WHAT IS NEEDED —
How many of the lines below contain the string "icon"? Case must match. Reply with the number alone.

EXERCISE MATERIAL —
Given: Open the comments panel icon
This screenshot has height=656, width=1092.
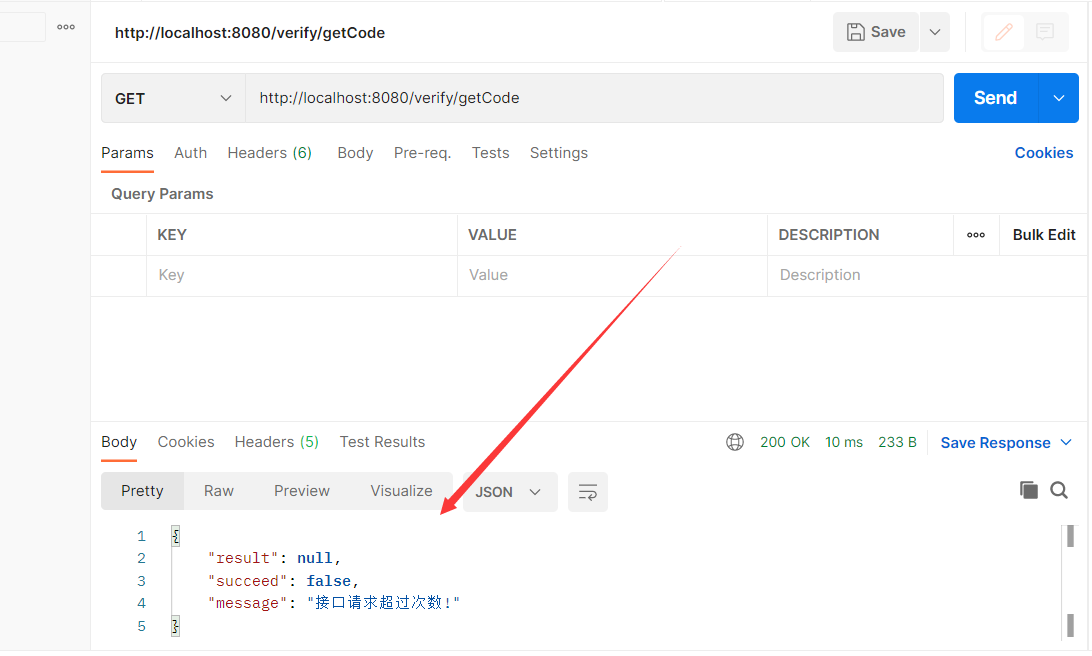Looking at the screenshot, I should point(1045,32).
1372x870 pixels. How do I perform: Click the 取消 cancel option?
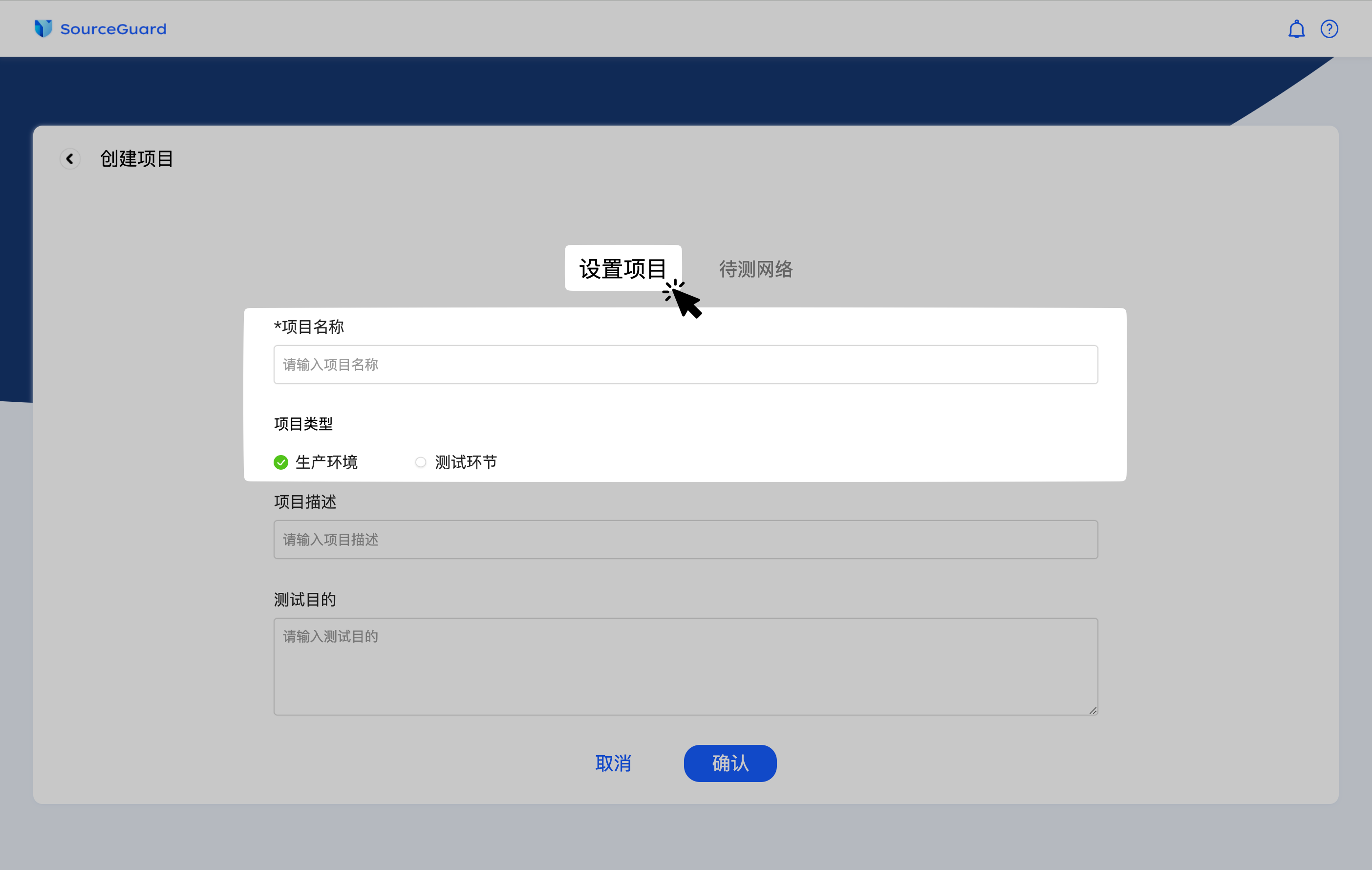614,763
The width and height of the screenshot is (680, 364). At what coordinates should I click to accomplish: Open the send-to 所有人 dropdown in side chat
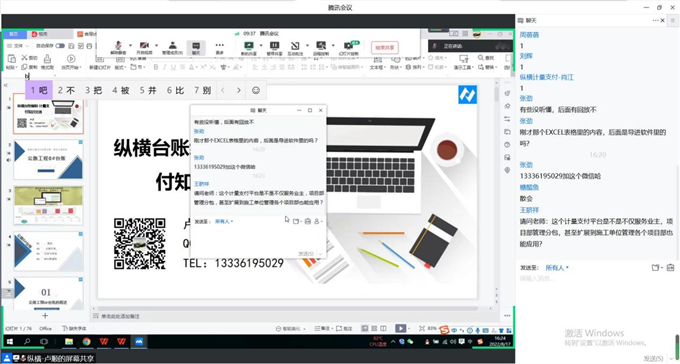pyautogui.click(x=557, y=268)
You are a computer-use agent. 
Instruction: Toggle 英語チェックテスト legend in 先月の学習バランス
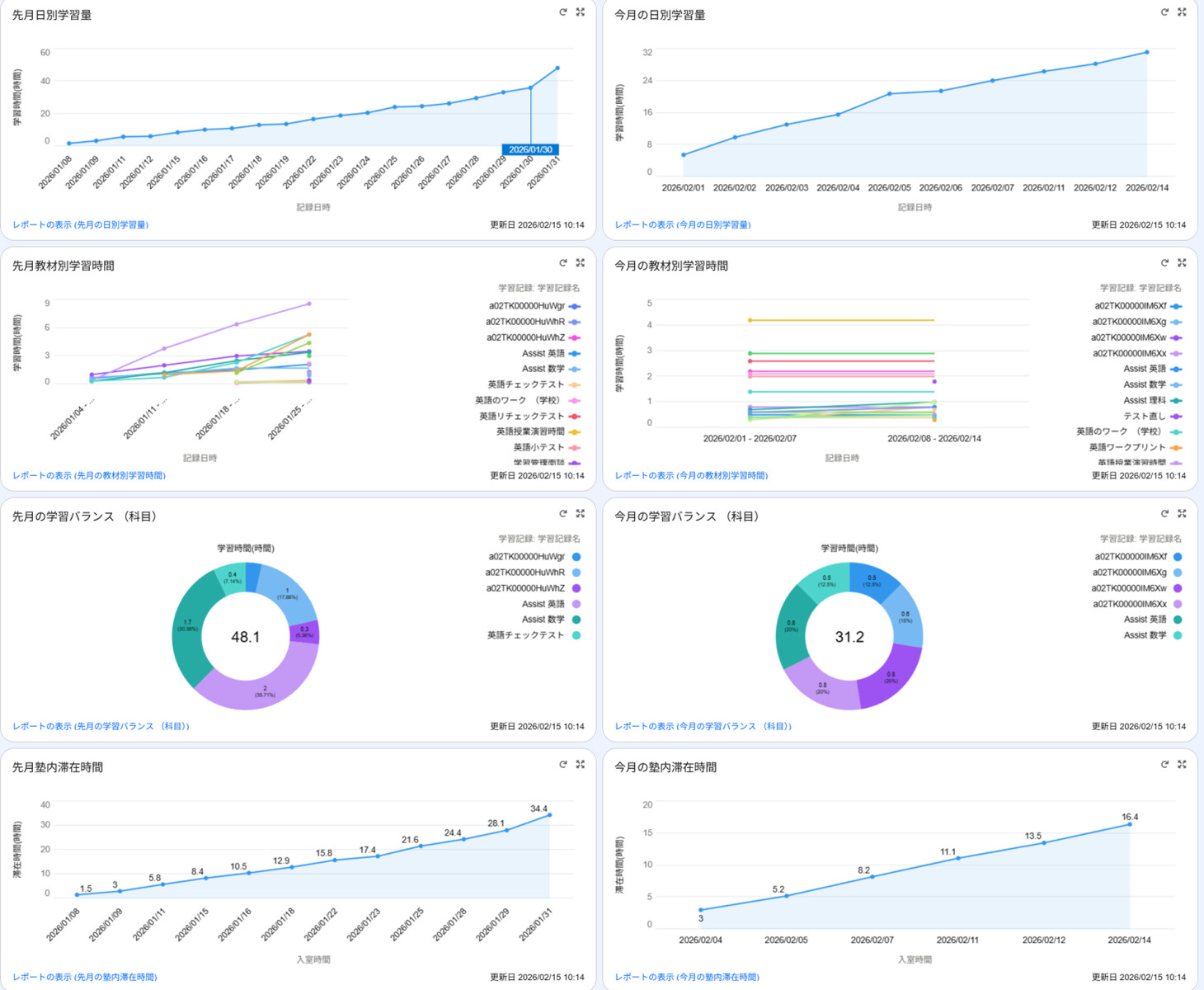click(x=525, y=635)
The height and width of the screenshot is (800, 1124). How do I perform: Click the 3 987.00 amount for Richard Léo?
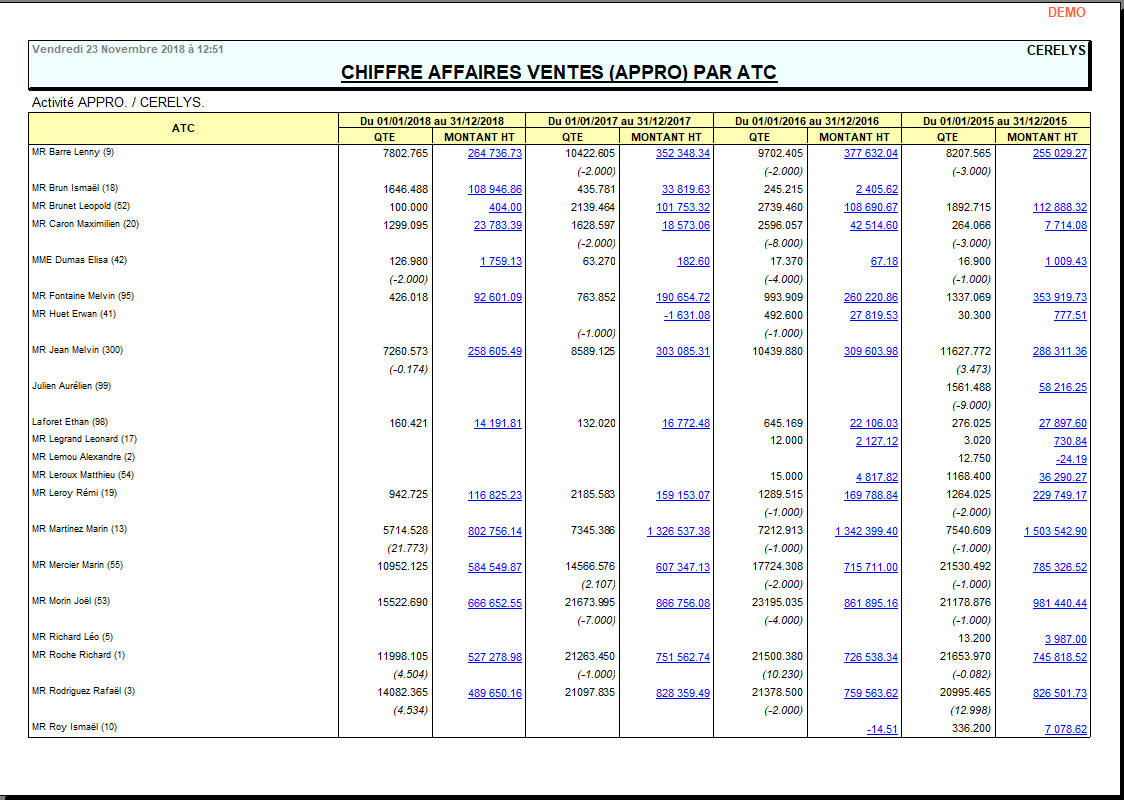coord(1065,639)
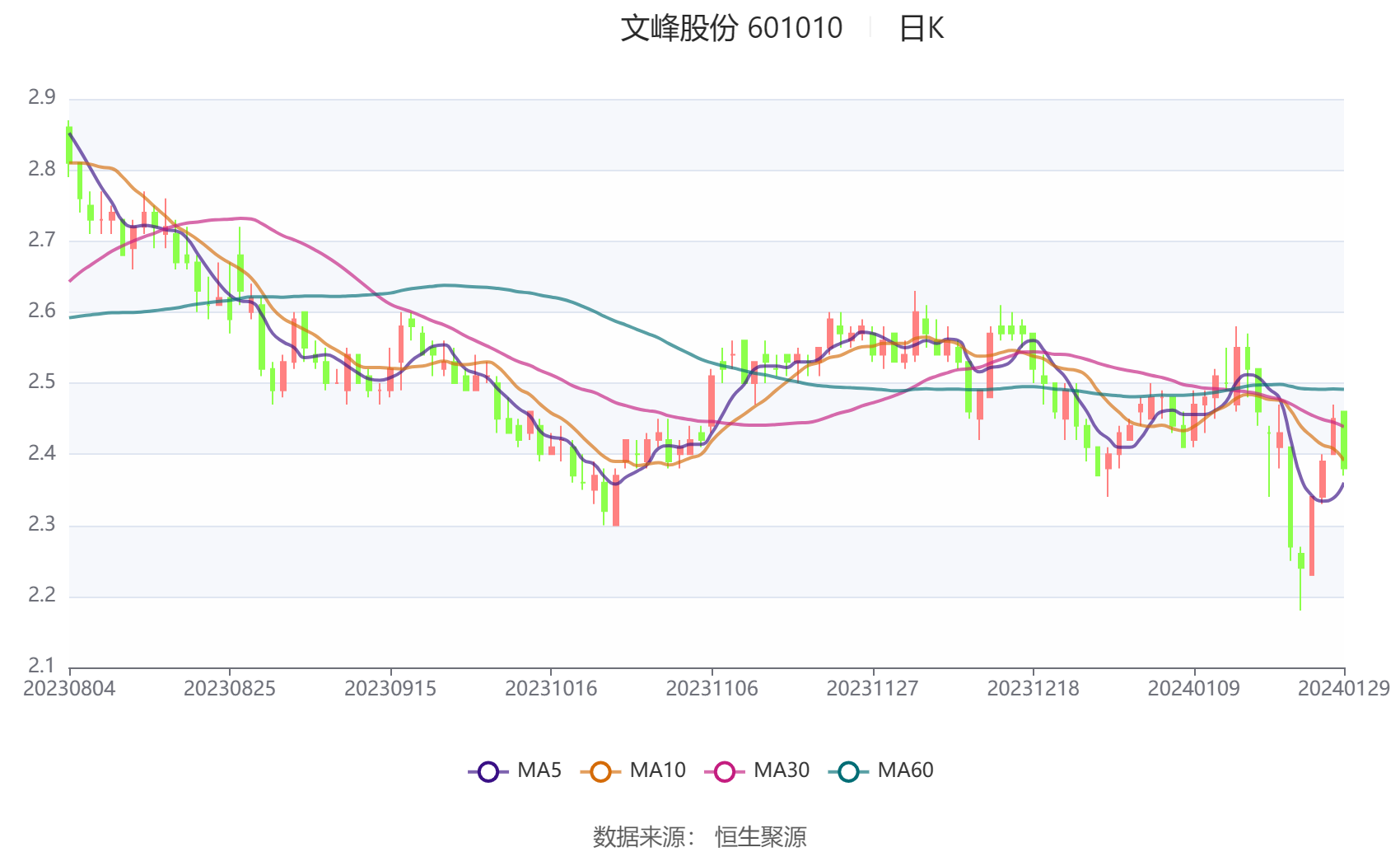The image size is (1400, 852).
Task: Jump to the 20231106 date label
Action: coord(712,689)
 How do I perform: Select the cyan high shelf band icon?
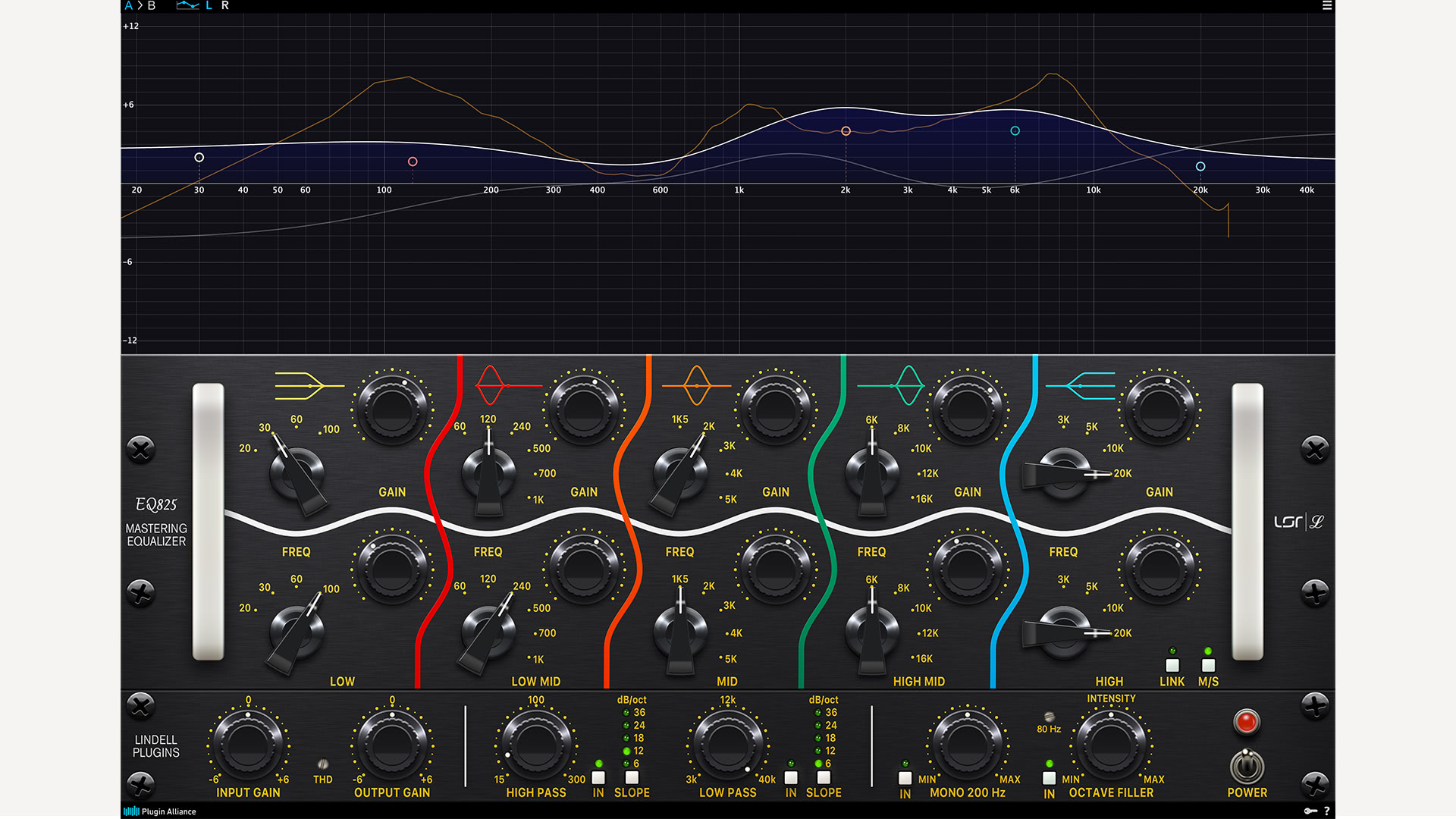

THE ANSWER —
2